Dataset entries
==*==

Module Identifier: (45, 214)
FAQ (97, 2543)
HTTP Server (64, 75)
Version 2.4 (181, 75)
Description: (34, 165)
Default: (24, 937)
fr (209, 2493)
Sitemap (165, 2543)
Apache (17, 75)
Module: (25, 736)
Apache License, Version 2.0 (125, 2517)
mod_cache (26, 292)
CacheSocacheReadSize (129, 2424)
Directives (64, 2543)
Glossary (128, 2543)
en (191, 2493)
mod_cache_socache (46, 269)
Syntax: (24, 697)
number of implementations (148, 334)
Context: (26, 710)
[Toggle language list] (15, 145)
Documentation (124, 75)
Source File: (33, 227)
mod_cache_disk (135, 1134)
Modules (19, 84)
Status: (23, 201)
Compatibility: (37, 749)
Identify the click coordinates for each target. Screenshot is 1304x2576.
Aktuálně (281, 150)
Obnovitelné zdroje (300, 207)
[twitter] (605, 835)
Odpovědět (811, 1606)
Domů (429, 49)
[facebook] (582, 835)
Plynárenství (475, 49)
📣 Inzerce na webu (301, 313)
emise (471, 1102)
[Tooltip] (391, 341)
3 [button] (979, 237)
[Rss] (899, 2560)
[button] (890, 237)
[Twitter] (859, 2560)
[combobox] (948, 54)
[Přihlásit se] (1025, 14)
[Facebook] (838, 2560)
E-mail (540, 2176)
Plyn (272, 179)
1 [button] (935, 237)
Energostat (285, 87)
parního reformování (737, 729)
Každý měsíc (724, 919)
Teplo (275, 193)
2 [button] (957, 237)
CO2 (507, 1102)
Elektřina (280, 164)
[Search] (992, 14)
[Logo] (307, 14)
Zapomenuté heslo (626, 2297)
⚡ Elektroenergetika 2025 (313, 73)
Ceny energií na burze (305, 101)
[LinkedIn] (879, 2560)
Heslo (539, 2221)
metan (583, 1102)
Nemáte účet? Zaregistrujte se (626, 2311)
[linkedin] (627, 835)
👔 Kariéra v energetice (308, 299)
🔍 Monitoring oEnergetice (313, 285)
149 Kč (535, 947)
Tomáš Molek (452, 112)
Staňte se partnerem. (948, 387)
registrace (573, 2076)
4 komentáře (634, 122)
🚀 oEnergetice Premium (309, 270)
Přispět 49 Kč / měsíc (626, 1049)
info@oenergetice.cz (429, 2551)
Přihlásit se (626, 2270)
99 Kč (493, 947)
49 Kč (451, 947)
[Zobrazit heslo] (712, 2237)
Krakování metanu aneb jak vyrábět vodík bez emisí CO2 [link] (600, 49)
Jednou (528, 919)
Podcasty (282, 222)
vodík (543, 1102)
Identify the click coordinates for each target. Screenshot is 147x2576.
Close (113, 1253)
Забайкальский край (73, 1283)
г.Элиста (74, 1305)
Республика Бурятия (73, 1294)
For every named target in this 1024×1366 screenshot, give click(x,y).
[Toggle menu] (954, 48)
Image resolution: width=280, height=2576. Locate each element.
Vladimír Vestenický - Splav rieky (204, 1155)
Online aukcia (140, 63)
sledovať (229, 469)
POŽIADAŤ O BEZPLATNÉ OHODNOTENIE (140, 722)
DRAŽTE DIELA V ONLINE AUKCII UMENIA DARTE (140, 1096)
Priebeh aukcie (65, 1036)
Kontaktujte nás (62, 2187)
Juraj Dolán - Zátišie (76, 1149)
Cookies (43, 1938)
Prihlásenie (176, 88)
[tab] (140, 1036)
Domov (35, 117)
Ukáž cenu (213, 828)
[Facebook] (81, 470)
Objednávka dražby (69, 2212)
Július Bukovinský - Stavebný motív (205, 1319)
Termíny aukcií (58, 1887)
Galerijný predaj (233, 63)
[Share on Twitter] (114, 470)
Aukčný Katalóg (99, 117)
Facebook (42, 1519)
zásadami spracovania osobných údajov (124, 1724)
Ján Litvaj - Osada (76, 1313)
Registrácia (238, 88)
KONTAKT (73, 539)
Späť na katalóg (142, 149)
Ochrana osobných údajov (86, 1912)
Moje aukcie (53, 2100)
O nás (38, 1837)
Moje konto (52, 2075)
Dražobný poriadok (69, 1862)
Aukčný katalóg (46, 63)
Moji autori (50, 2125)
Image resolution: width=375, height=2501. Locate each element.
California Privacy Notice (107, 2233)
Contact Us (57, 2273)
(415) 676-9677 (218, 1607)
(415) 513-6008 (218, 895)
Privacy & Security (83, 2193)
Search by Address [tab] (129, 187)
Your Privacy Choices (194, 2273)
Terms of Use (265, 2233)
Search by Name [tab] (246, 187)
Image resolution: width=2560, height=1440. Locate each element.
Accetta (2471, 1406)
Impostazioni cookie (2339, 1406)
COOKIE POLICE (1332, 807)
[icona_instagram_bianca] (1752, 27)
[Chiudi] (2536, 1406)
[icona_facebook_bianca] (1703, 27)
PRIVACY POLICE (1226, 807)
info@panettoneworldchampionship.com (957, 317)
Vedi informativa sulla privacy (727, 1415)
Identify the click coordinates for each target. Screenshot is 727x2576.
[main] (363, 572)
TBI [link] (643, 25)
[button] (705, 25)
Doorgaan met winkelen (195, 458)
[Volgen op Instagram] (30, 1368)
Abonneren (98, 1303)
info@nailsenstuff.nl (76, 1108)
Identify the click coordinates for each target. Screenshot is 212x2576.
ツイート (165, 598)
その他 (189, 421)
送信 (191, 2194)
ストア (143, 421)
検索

==*==

◆ YOUR OBJECTIVE
Your task is to reproduce all the data exactly as shown.

◆ FINAL ANSWER
Module Identifier: (45, 214)
FAQ (97, 2543)
HTTP Server (64, 75)
Version 2.4 (181, 75)
Description: (34, 165)
Default: (24, 937)
fr (209, 2493)
Sitemap (165, 2543)
Apache (17, 75)
Module: (25, 736)
Apache License, Version 2.0 (125, 2517)
mod_cache (26, 292)
CacheSocacheReadSize (129, 2424)
Directives (64, 2543)
Glossary (128, 2543)
en (191, 2493)
mod_cache_socache (46, 269)
Syntax: (24, 697)
number of implementations (148, 334)
Context: (26, 710)
[Toggle language list] (15, 145)
Documentation (124, 75)
Source File: (33, 227)
mod_cache_disk (135, 1134)
Modules (19, 84)
Status: (23, 201)
Compatibility: (37, 749)
Identify the click coordinates for each target. Screenshot is 1304x2576.
Aktuálně (281, 150)
Obnovitelné zdroje (300, 207)
[twitter] (605, 835)
Odpovědět (811, 1606)
Domů (429, 49)
[facebook] (582, 835)
Plynárenství (475, 49)
📣 Inzerce na webu (301, 313)
emise (471, 1102)
[Tooltip] (391, 341)
3 [button] (979, 237)
[Rss] (899, 2560)
[button] (890, 237)
[Twitter] (859, 2560)
[combobox] (948, 54)
[Přihlásit se] (1025, 14)
[Facebook] (838, 2560)
E-mail (540, 2176)
Plyn (272, 179)
1 [button] (935, 237)
Energostat (285, 87)
parního reformování (737, 729)
Každý měsíc (724, 919)
Teplo (275, 193)
2 [button] (957, 237)
CO2 (507, 1102)
Elektřina (280, 164)
[Search] (992, 14)
[Logo] (307, 14)
Zapomenuté heslo (626, 2297)
⚡ Elektroenergetika 2025 (313, 73)
Ceny energií na burze (305, 101)
[LinkedIn] (879, 2560)
Heslo (539, 2221)
metan (583, 1102)
Nemáte účet? Zaregistrujte se (626, 2311)
[linkedin] (627, 835)
👔 Kariéra v energetice (308, 299)
🔍 Monitoring oEnergetice (313, 285)
149 Kč (535, 947)
Tomáš Molek (452, 112)
Staňte se partnerem. (948, 387)
registrace (573, 2076)
4 komentáře (634, 122)
🚀 oEnergetice Premium (309, 270)
Přispět 49 Kč / měsíc (626, 1049)
info@oenergetice.cz (429, 2551)
Přihlásit se (626, 2270)
99 Kč (493, 947)
49 Kč (451, 947)
[Zobrazit heslo] (712, 2237)
Krakování metanu aneb jak vyrábět vodík bez emisí CO2 [link] (600, 49)
Jednou (528, 919)
Podcasty (282, 222)
vodík (543, 1102)
Identify the click coordinates for each target. Screenshot is 147x2576.
Close (113, 1253)
Забайкальский край (73, 1283)
г.Элиста (74, 1305)
Республика Бурятия (73, 1294)
For every named target in this 1024×1366 screenshot, give click(x,y).
[Toggle menu] (954, 48)
Image resolution: width=280, height=2576. Locate each element.
Vladimír Vestenický - Splav rieky (204, 1155)
Online aukcia (140, 63)
sledovať (229, 469)
POŽIADAŤ O BEZPLATNÉ OHODNOTENIE (140, 722)
DRAŽTE DIELA V ONLINE AUKCII UMENIA DARTE (140, 1096)
Priebeh aukcie (65, 1036)
Kontaktujte nás (62, 2187)
Juraj Dolán - Zátišie (76, 1149)
Cookies (43, 1938)
Prihlásenie (176, 88)
[tab] (140, 1036)
Domov (35, 117)
Ukáž cenu (213, 828)
[Facebook] (81, 470)
Objednávka dražby (69, 2212)
Július Bukovinský - Stavebný motív (205, 1319)
Termíny aukcií (58, 1887)
Galerijný predaj (233, 63)
[Share on Twitter] (114, 470)
Aukčný Katalóg (99, 117)
Facebook (42, 1519)
zásadami spracovania osobných údajov (124, 1724)
Ján Litvaj - Osada (76, 1313)
Registrácia (238, 88)
KONTAKT (73, 539)
Späť na katalóg (142, 149)
Ochrana osobných údajov (86, 1912)
Moje aukcie (53, 2100)
O nás (38, 1837)
Moje konto (52, 2075)
Dražobný poriadok (69, 1862)
Aukčný katalóg (46, 63)
Moji autori (50, 2125)
Image resolution: width=375, height=2501. Locate each element.
California Privacy Notice (107, 2233)
Contact Us (57, 2273)
(415) 676-9677 (218, 1607)
(415) 513-6008 (218, 895)
Privacy & Security (83, 2193)
Search by Address [tab] (129, 187)
Your Privacy Choices (194, 2273)
Terms of Use (265, 2233)
Search by Name [tab] (246, 187)
Image resolution: width=2560, height=1440. Locate each element.
Accetta (2471, 1406)
Impostazioni cookie (2339, 1406)
COOKIE POLICE (1332, 807)
[icona_instagram_bianca] (1752, 27)
[Chiudi] (2536, 1406)
[icona_facebook_bianca] (1703, 27)
PRIVACY POLICE (1226, 807)
info@panettoneworldchampionship.com (957, 317)
Vedi informativa sulla privacy (727, 1415)
Identify the click coordinates for each target. Screenshot is 727x2576.
[main] (363, 572)
TBI [link] (643, 25)
[button] (705, 25)
Doorgaan met winkelen (195, 458)
[Volgen op Instagram] (30, 1368)
Abonneren (98, 1303)
info@nailsenstuff.nl (76, 1108)
Identify the click coordinates for each target. Screenshot is 212x2576.
ツイート (165, 598)
その他 (189, 421)
送信 (191, 2194)
ストア (143, 421)
検索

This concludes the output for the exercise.